This verse is meant to be a bit of bombshell. Matthew sets it up in the previous verses by describing different times that Jesus healed people physically. Not only does he want his readers to be amazed at Jesus' miraculous deeds, he wants them to know that this is a fulfillment of Old Testament prophecy about the messiah.

In verses 1-4, Jesus heals a leper. He asks the leper not to tell anyone about the occurrence, but to present himself to the priest (along with a gift according to Moses' law) in order to be declared fit for society again. Two points stand out here:

  1. Not telling anyone of the healing is consistent with the theme of Jesus' teachings in the last few chapters (not boasting of your religiosity around town).
  2. Jesus gives the healed man very specific instructions in accordance with Jewish law. Matthew again seems to be forcing his major theme of Jewish messiah down the readers' throats.
The next healing anecdote told by Matthew has a bit more detail. An officer of the (Roman?) army asks Jesus to heal his servant. Matthew describes the officer as someone with great empathy for the pain his servant is experiencing. The officer also feels that he is unworthy for Jesus to come to his home, but asks Jesus to just "give the order" for healing and it will occur. (Matthew says that the servant was healed immediately.)
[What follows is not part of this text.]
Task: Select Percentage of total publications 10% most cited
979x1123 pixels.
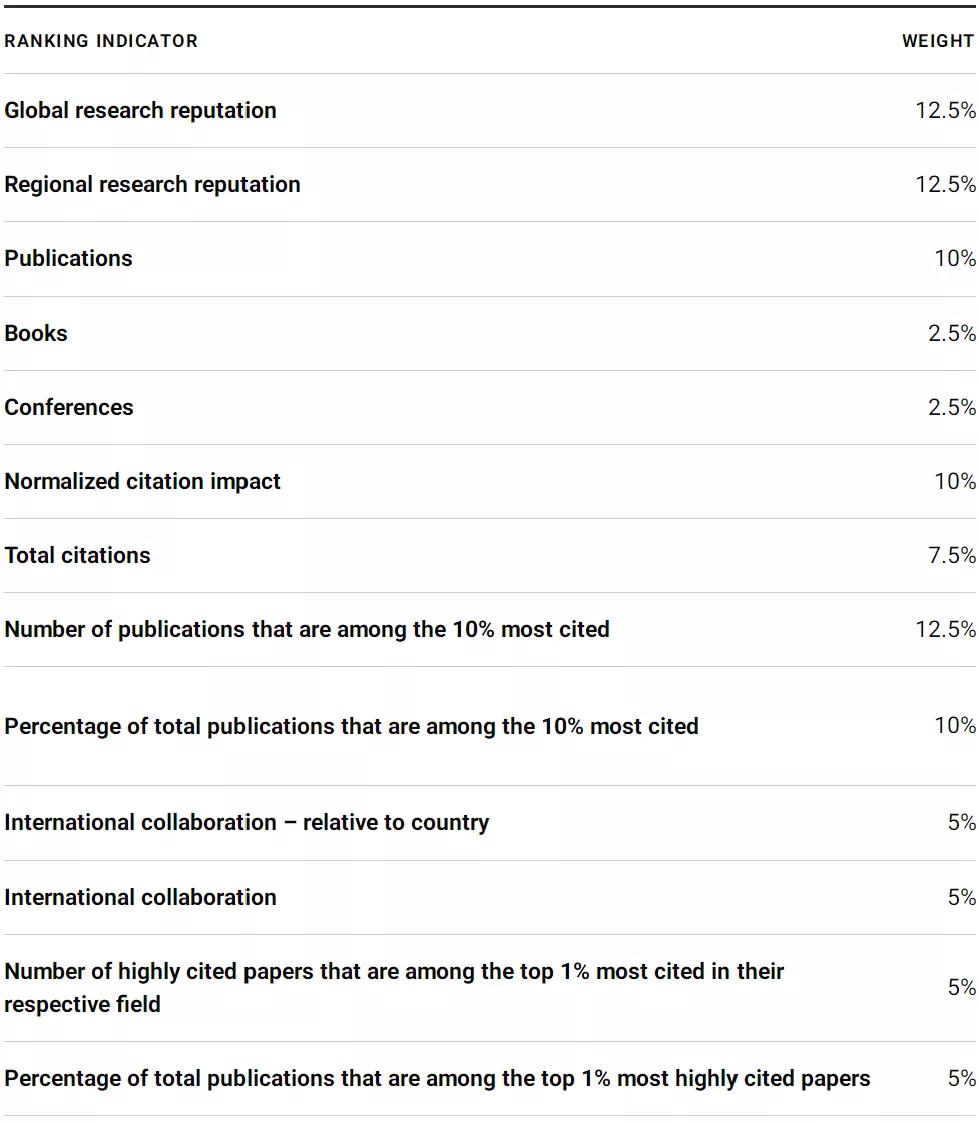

Jesus is suprised at the officer's great faith, and tells his followers that many people like the officer will come from far and wide to experience the kingdom of heaven. However, many who SHOULD have experienced it will be "thrown out into the dark. They will cry and grit their teeth in pain." I think Matthew is implying here that God's chosen people have rejected God's chosen messiah, and therefore have been rejected by God. Again, he is trying to convince his audience to accept Jesus as messiah. Perhaps that is also why he describes the character of the army officer in such glowing terms, as one who has absolute faith in the authority and power of Jesus--to goad his Jewish readers.

A side question: is Jesus referring to "hell" in verse 12? Here is where cultural context would be helpful. Was Matthew/Jesus using the terms, metaphors, and beliefs of the day? Or is he implying a literal truth? I don't know! Hope it's the first one!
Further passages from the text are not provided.